# THE DATA start
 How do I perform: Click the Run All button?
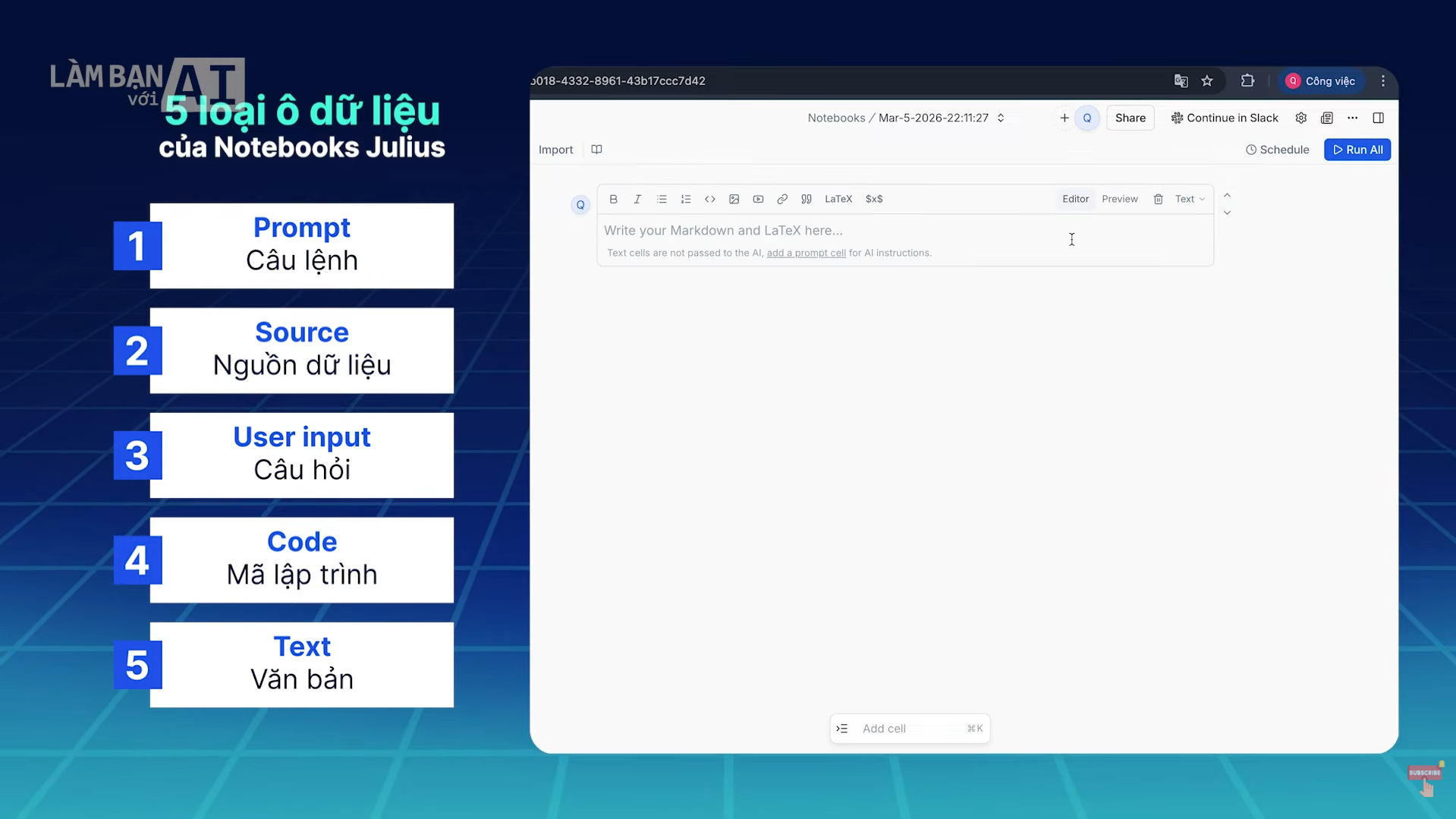pyautogui.click(x=1357, y=150)
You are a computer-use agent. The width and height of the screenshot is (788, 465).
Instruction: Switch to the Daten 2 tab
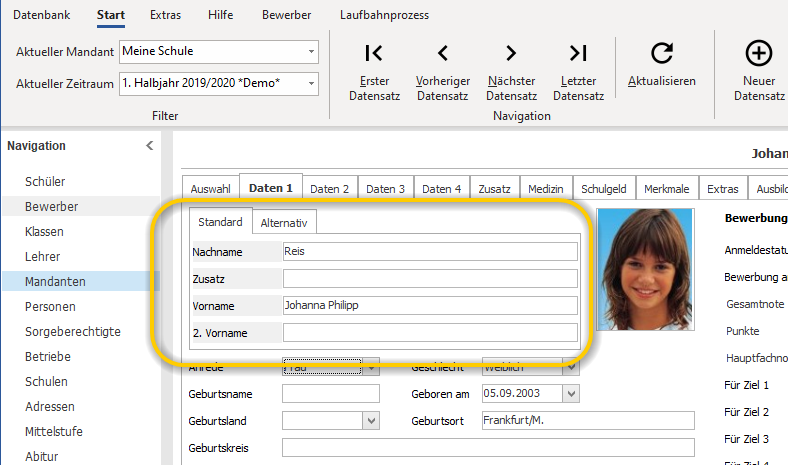[x=329, y=189]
# THE DATA end
YOUR GOAL
Render the material above as a Markdown table with the columns "Row" and "Line". Give each non-blank line its own numbered row, and omit the pictures.

TASK SOLUTION
| Row | Line |
|---|---|
| 1 |  How do I perform: Click the Run All button? |
| 2 | pyautogui.click(x=1357, y=150) |
| 3 | You are a computer-use agent. The width and height of the screenshot is (788, 465). |
| 4 | Instruction: Switch to the Daten 2 tab |
| 5 | [x=329, y=189] |